Soal Latihan
1 > Ulangi bagian teks bacaan yang dimulai dengan "Islam adalah agama" dan berlanjut hingga "mewakili hal ini.".
2 > Jelaskan dalam satu sampai tiga kalimat mengapa manusia semestinya terikat pada aturan Allah secara menyeluruh menurut teks bacaan.
3 > Menurut teks bacaan, untuk apa potensi akal diberikan kepada manusia?

Pasukan AS Mundur dari Afghanistan, Kemenangan Islamkah?


Oleh: Ayu Susanti, S.Pd

Manusia adalah makhluk sempurna yang diberikan potensi akal oleh Allah untuk dipakai menimbang mana yang benar dan salah. Tentu sebagai makhluk ciptaan Allah sudah semestinya kita terikat pada aturan Allah secara menyeluruh. “Maka demi Tuhanmu, mereka (pada hakekatnya) tidak beriman hingga mereka menjadikan kamu hakim terhadap perkara yang mereka perselisihkan, kemudian mereka tidak merasa dalam hati mereka sesuatu keberatan terhadap putusan yang kamu berikan, dan mereka menerima dengan sepenuhnya.” (QS. An-Nisa:65).

Islam adalah agama sempurna dan Allah ridhoi untuk mengatur kehidupan manusia di dunia ini. “Pada hari ini telah Aku sempurnakan agamamu untukmu, dan telah Aku cukupkan nikmat-Ku bagimu, dan telah Aku ridai Islam sebagai agamamu.” (QS.Al-Maidah:3).

Dari ayat diatas sudah tergambar bahwa Islam berasal dari Allah yang bisa melahirkan kemaslahatan dunia dan akhirat. Namun apa jadinya jika syariat Islam yang mulia nan agung ini ditakuti oleh umat muslim itu sendiri? Bahkan enggan untuk menerimanya dengan lapang dada. Mungkin kondisi di Afghanistan mewakili hal ini.

Data Terkumpul
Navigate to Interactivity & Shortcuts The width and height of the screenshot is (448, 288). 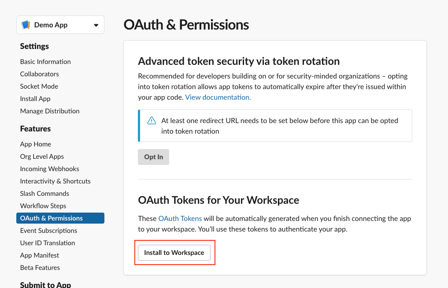coord(55,181)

Hasil Pengerjaan
1 >
Islam adalah agama sempurna dan Allah ridhoi untuk mengatur kehidupan manusia di dunia ini. “Pada hari ini telah Aku sempurnakan agamamu untukmu, dan telah Aku cukupkan nikmat-Ku bagimu, dan telah Aku ridai Islam sebagai agamamu.” (QS.Al-Maidah:3).

Dari ayat diatas sudah tergambar bahwa Islam berasal dari Allah yang bisa melahirkan kemaslahatan dunia dan akhirat. Namun apa jadinya jika syariat Islam yang mulia nan agung ini ditakuti oleh umat muslim itu sendiri? Bahkan enggan untuk menerimanya dengan lapang dada. Mungkin kondisi di Afghanistan mewakili hal ini.

2 > Manusia semestinya terikat pada aturan Allah secara menyeluruh karena manusia adalah makhluk ciptaan Allah.

3 > Untuk dipakai menimbang mana yang benar dan salah.